Parkinson’s Foundation Designates the Fresco Network in Italy as a Parkinson’s Network of Excellence

 

NEW YORK & MIAMI – June 30, 2020

 

The Parkinson’s Foundation today announced that the Fresco Network in Italy is designated as a Parkinson’s Foundation Network of Excellence. The Fresco Network is comprised of high-quality, patient-centered and multi-disciplinary care facilities for people with Parkinson’s disease (PD) at sites throughout Italy.

 


 

“This newest designation expands our ability to support the international PD community alongside a network that demonstrates a commitment to providing the highest quality care for people with Parkinson’s,” said John L. Lehr, President and Chief Executive Officer of the Parkinson’s Foundation. “We look forward to working with the Fresco Network to make life better for the Italian PD community.”

 

In addition to its exemplary care facilities, Fresco Network maintains an innovative research portfolio, and demonstrates a formal commitment to medical professional training and to educating the community of people with and affected by Parkinson’s in Italy. This designation is modelled after the Parkinson’s Foundation Center of Excellence network: a designation of medical centers with a specialized PD care team and a commitment to PD research. There are 47 Parkinson’s Foundation Centers of Excellence around the world, including 33 in the United States.

 

“It is an honor to receive this designation from the Parkinson’s Foundation and to solidify the Fresco Network as leader in PD care,” said Paolo Fresco, “I have personally experienced the long suffering and loss of my beloved wife, Marlene, to Parkinson’s disease so my commitment is deeply personal. That is why I look forward to working alongside the Foundation to provide essential care, education and resources to the PD community in Italy.”

 

The Fresco Network was made possible by the Marlene and Paolo Fresco Foundation and the Fresco Parkinson Institute Foundation (FPI). FPI was established in 2015 as an international non-profit organization that works to improve the quality of life for people with Parkinson’s and their loved ones.

 

“Today’s designation is a testament to the strong bonds uniting Italy and the USA in the field of medicine and research. Cooperation, exchange of ideas, cross-fertilization and a multidisciplinary approach across the Atlantic are key to our fight against Parkinson’s disease. I am proud to see that thanks to the Fresco Foundation and the Parkinson Foundation, Italy and the USA are leaving their mark,” said the Ambassador of Italy to the USA, Armando Varricchio.

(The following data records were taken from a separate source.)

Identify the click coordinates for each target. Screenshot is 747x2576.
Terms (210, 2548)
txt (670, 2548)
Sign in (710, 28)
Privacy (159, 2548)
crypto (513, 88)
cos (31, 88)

To learn more about the Parkinson’s Foundation Center of Excellence Network, visit www.parkinson.org/expert-care/centers-of-excellence.

 

About the Parkinson’s Foundation

The Parkinson’s Foundation makes life better for people with Parkinson’s disease by improving care and advancing research toward a cure. In everything we do, we build on the energy, experience and passion of our global Parkinson’s community. For more information, visit www.parkinson.org or call (800) 4PD-INFO (473-4636).

 

About the Paolo and Marlene Fresco Foundation 

Since 2015, the Paolo and Marlene Fresco Foundation sponsors care models for Parkinson’s disease that emphasize physical and psychological wellbeing, compassionate and personalized care, acknowledgment of caregivers, and multi-modal rehabilitation model, together with state-of-the-art medical and surgical care. To this aim, the Foundation singled out six Italian sites, each of them with unique characteristics. The sites that are currently part of the newly nominated Fresco Network of Excellence are: the Moriggia-Pelascini Hospital in Gravedona; Villa Margherita in Vicenza; the Policlinico of Milan; the Santa Maria della Misericordia Hospital in Perugia; the Santa Chiara Hospital in Pisa; the San Martino Hospital in Genova.

For more information, visit www.frescoparkinsoninstitute.com

 

About Parkinson’s Disease

Affecting nearly one million Americans and 10 million worldwide, Parkinson’s disease is the second-most common neurodegenerative disease after Alzheimer’s and is the 14th-leading cause of death in the United States. It is associated with a progressive loss of motor control (e.g., shaking or tremor at rest and lack of facial expression), as well as non-motor symptoms (e.g., depression and anxiety). There is no cure for Parkinson’s and 60,000 new cases are diagnosed each year in the United States alone.